Specifically, he was looking to omit language about revenue sharing and extend the term through September 2025.
But when he saw it on the agenda at Monday’s work session, Davis claims he noticed his proposal “had been changed” and the lease term was left to expire in September 2022. He targeted Commission Chairman Billie Jo Underwood as the culprit at the regular meeting the following day, but Underwood claimed she didn’t change anything.
But back behind closed doors Monday, Davis admitted there was some shouting.
“I’m Scotch-Irish and I turn red when I get mad, glad, bad, sad or excited,” he said. “Yes, I raised my voice.”
On Tuesday, he made a motion to adopt the amended lease under a new five-year term, but it failed 2-2 with the dissent of Underwood and Commissioner Skip Gruber.
Gruber, who is the only current commissioner who was in office during the lawsuit, said the existing lease will suffice for two more years, and if the CFA can abide by it, he’d be happy to consider another five-year term at that time.
At one point during the lawsuit, the former county administrator showed the commission a slideshow of unhealthy conditions at the coliseum including dead rodents and insects, cleaning supplies in the food areas and general lack of maintenance of the grounds. Part of the lease and the federal grant include maintaining the facility to be ready for use at all times as an emergency shelter.
Davis said those conditions have since been satisfied by the CFA and “as far as I know, they keep it to code.

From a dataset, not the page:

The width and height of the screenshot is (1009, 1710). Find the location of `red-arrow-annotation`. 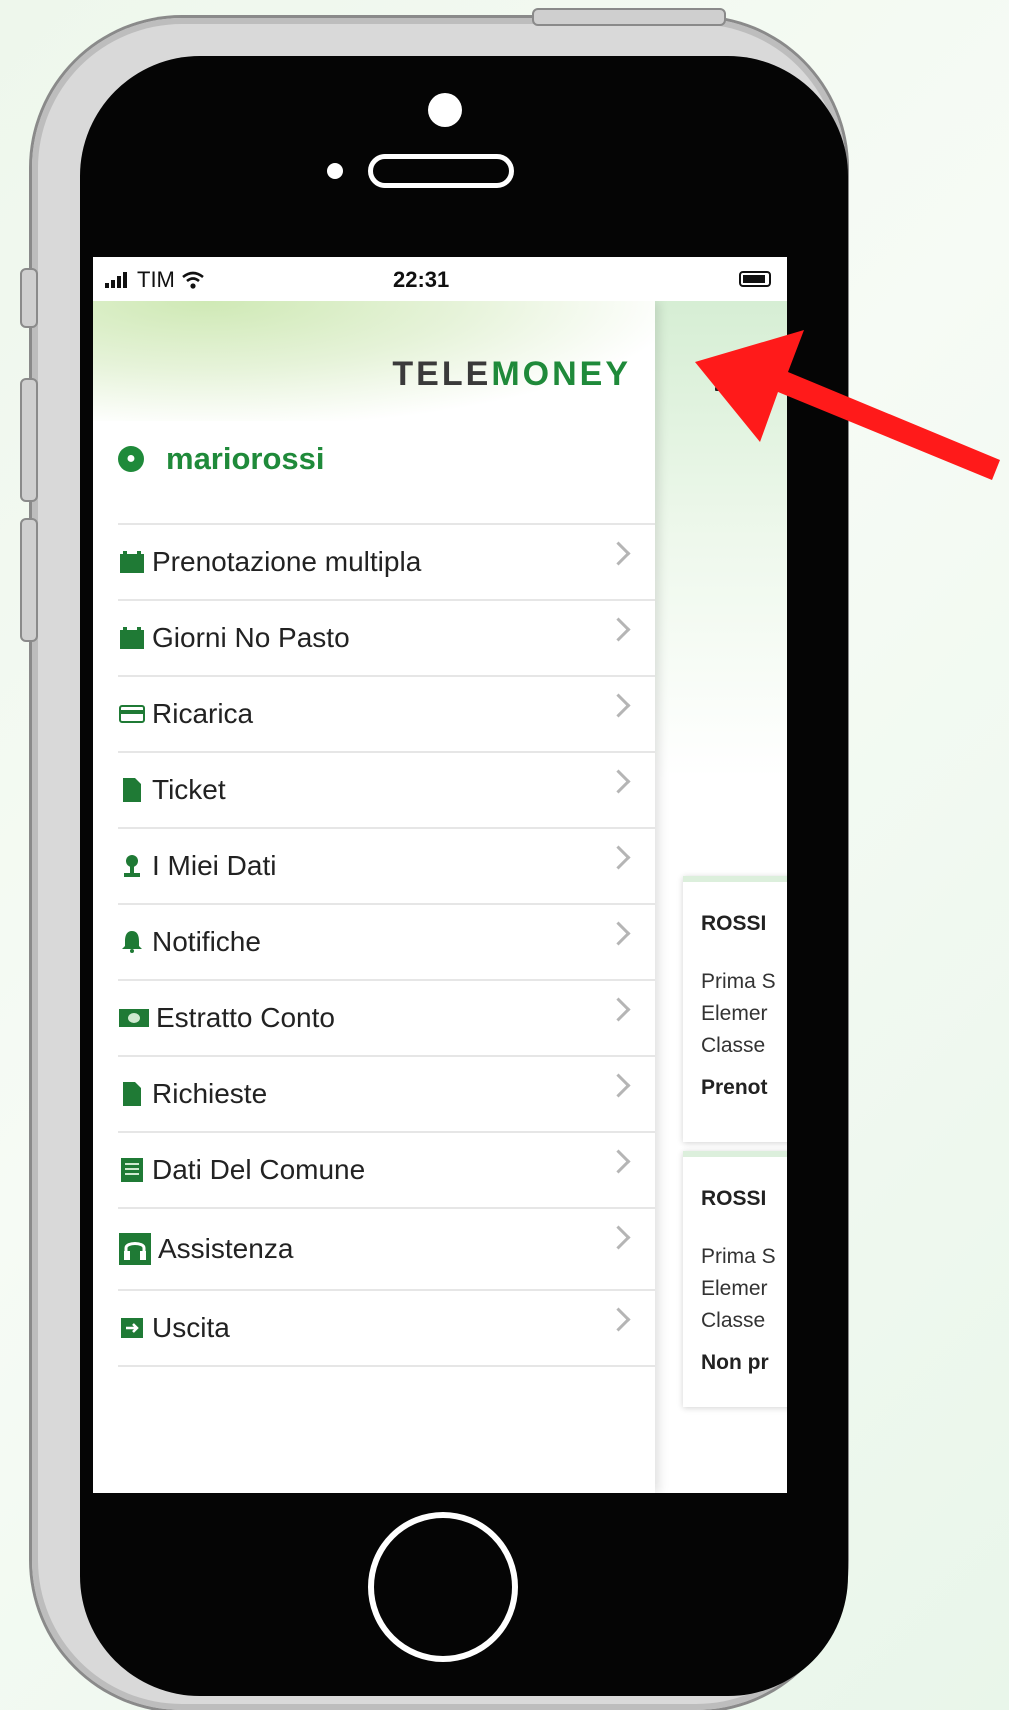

They do a good job. When we have events there … my dealings have all been very positive. If it’s a public, county-owned facility, we expect it to be maintained.”

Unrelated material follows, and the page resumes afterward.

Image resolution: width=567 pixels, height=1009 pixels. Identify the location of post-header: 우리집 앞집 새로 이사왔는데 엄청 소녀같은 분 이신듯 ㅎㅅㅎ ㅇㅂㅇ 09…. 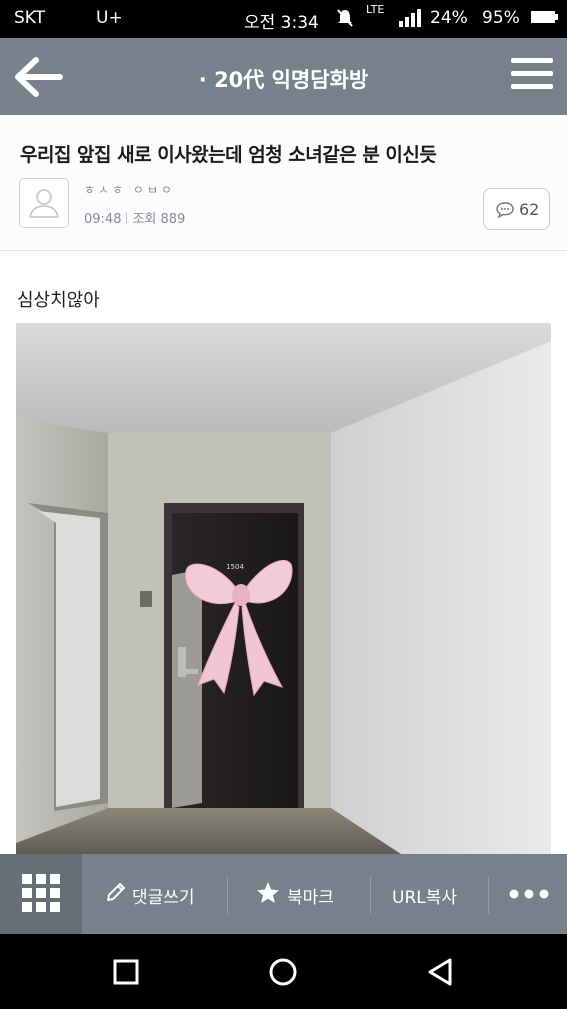
(284, 183).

But Gurber said there’s more to it than that.
“I don’t have a grudge by no means,” he said. “I do believe the coliseum isn’t being managed up to what its potential can be.”
Gruber went on to claim that the CFA board hasn’t been active in pursuing new revenue at the coliseum, and claimed some CFA board members have died in recent years and haven’t been replaced.

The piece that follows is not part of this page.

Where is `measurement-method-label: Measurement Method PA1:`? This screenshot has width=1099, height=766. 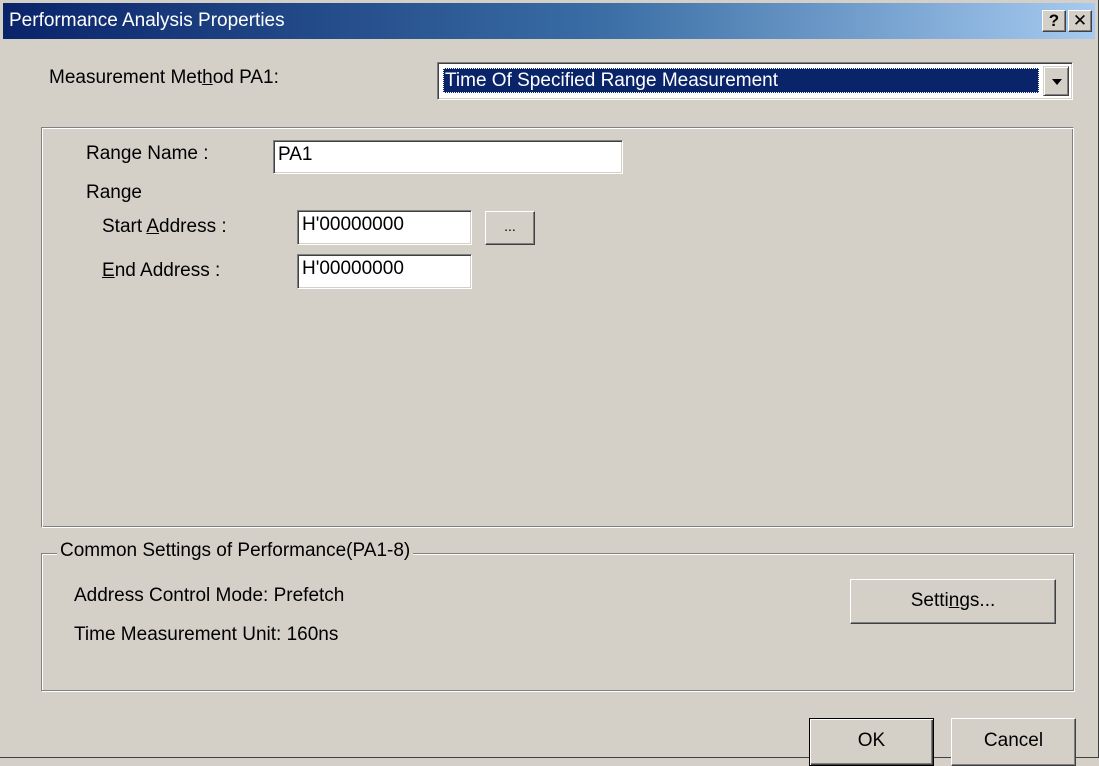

“I think it can have a lot more than a gun show every once in a while and a couple events,” he said, adding the board did at one time pursue a deal with a local college to add a CDL permitting school on the site, which he opposed.
“In the contract, it all boils down to nobody will sit down and look at what’s really going on,” he said. “We’re supposed to get a certain amount of money per event and that was it.”
Davis said that is exactly what he has been doing, but at the commission meeting Tuesday, blamed a “serious, serious, communication problem” with his colleagues for the division, which he said is exacerbated by their fear of violating the Open Meetings Act.
He apologized to his colleagues and citizens, claiming that “sharing information is not deliberation” under the Open Meetings Act, and also promised when he takes over as commission chair in November, he’ll share all committee information with staff and other commissioners.
As for the lease, he can’t say whether the commission will revisit it before it expires.
“Another intent was to change the date so it wouldn’t correspond with [county] elections in 2022,” he said. “When the three [new commissioners] came in we found out there were issues, and it’s not a topic you want to jump right in your face.”
A representative from the Cattle and Fair Association could not be reached for comment.